Effect of restoring miR-1 and miR-206 on cell proliferation, migration and invasion activities of HNSCC cell lines
To investigate the functional roles of miR-1 and miR-206, we performed gain-of-function assays using miRNA transfection into three HNSCC cell lines (FaDu, SAS and HSC3).
The XTT assay demonstrated that cell proliferation was significantly inhibited in miR-1 and miR-206 transfectants in comparison with the mock or miR-control transfectant cells (Figure 1c).

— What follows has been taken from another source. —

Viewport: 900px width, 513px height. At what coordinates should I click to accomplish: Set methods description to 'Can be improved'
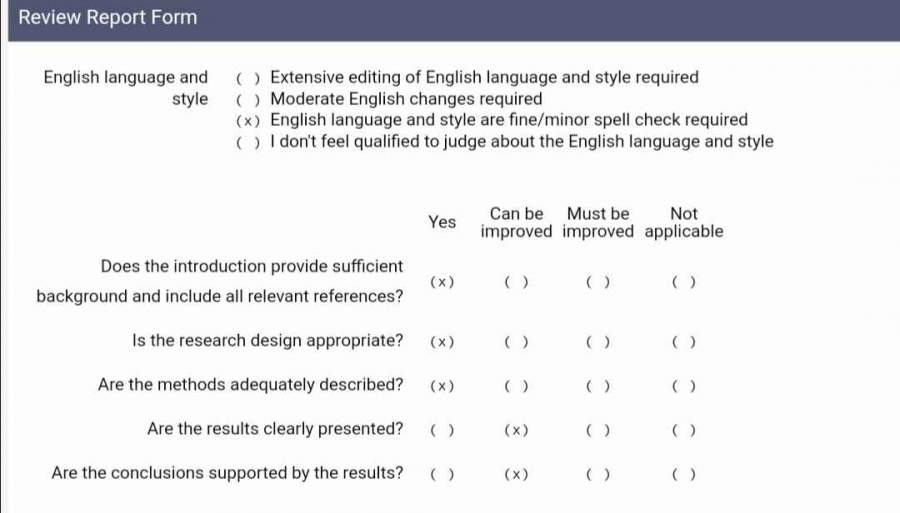(516, 386)
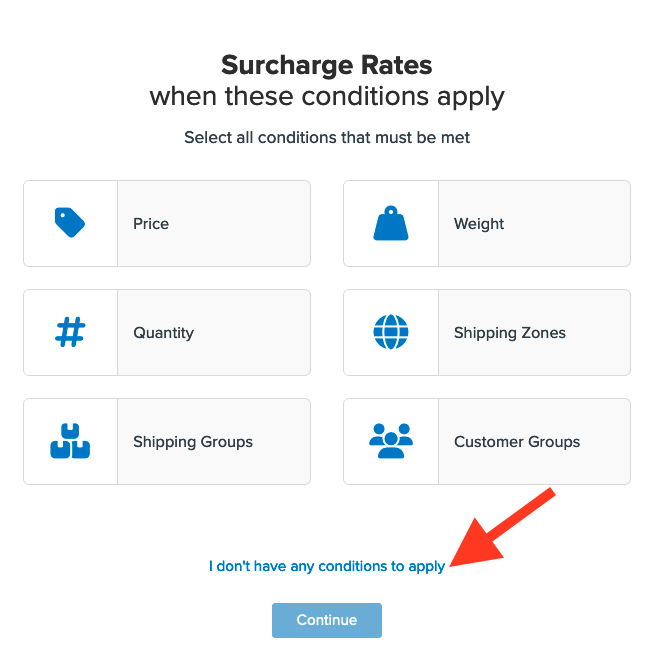Select the Price condition label

point(151,224)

The migration assay demonstrated that cell migration activity was significantly inhibited in miR-1 and miR-206 transfectants in comparison with the mock or miR-control transfectant cells (Figure 1d).
The Matrigel invasion assay demonstrated that cell invasion activity was significantly inhibited in miR-1 and miR-206 transfectants in comparison with the mock or miR-control transfectant cells (Figure 1e).
Selection of candidate target genes regulated by miR-1 and miR-206 in HNSCC cells
We performed in silico and gene expression analyses to identify genes targeted by both miR-1 and miR-206 for regulation. Our strategy to narrow down miR-1- and miR-206-regulated genes is shown in Figure 2. First, we selected putative miR-1 and miR-206 target genes using the TargetScan database and identified 4246 genes. The gene set was then analyzed with a publicly available gene expression data set in GEO (accession number: GSE9638) and genes upregulated (log2 ratio >1.0) in HNSCC were chosen. A total of 494 genes were identified as candidate targets of miR-1 and miR-206 regulation.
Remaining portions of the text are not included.